Nfu: Command-line Numeric Fu - dirtyvagabond
http://blog.factual.com/nfu-command-line-numeric-fu

======
dfc
num-utils is somewhat similar and one of the packages I install by default:

    
    
      Description-en: programs for dealing with numbers from the command line
      The 'num-utils' are a set of programs for dealing with numbers from the
      Unix command line. Much like the other Unix command line utilities like
      grep, awk, sort, cut, etc. these utilities work on data from both
      standard in and data from files.
     
      Includes these programs:
      * numaverage: A program for calculating the average of numbers.
      * numbound: Finds the boundary numbers (min and max) of input.
      * numinterval: Shows the numeric intervals between each number in a sequence.
      * numnormalize: Normalizes a set of numbers between 0 and 1 by default.
      * numgrep: Like normal grep, but for sets of numbers.
      * numprocess: Do mathematical operations on numbers.
      * numsum: Add up all the numbers.
      * numrandom: Generate a random number from a given expression.
      * numrange: Generate a set of numbers in a range expression.
      * numround: Round each number according to its value.
      Homepage: http://suso.suso.org/programs/num-utils/

------
dataewan
Very interesting toolset.
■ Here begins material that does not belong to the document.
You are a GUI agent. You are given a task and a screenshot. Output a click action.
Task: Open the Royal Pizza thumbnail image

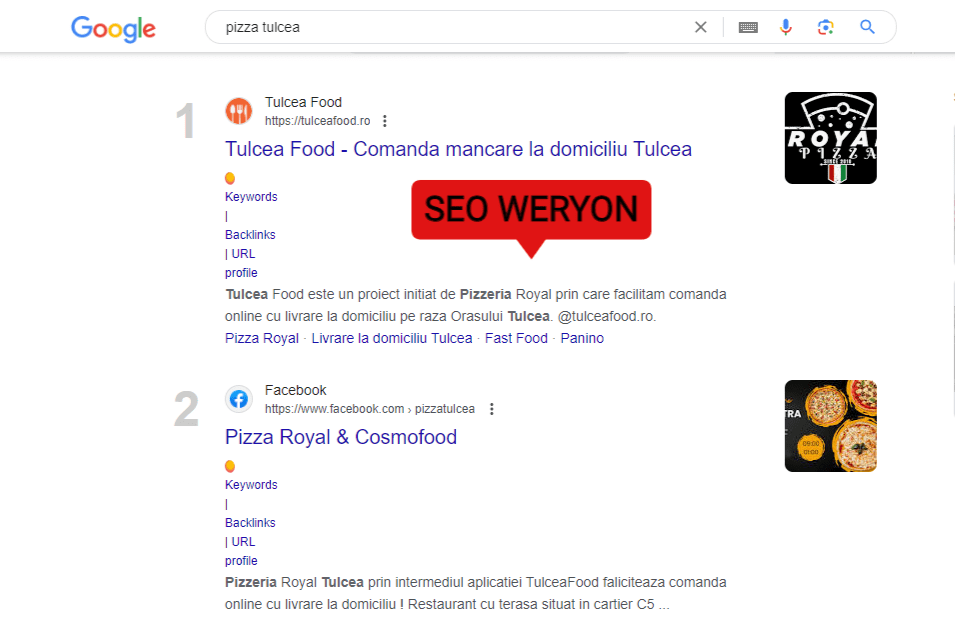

A similar toolset cropped up a wee while ago [0],
might be good to integrate the two?

Using unix tools for data processing seems to work well.

[0]
[https://news.ycombinator.com/item?id=6412190](https://news.ycombinator.com/item?id=6412190)

------
mjn
Google's 'crush-tools' have some similar design goals, fwiw:
[https://code.google.com/p/crush-tools/](https://code.google.com/p/crush-
tools/)

------
Tepix
Looks useful. However, I'm curious: Why does nfu use obscure options like "nfu
-s" instead of cleartext: "nfu sum"?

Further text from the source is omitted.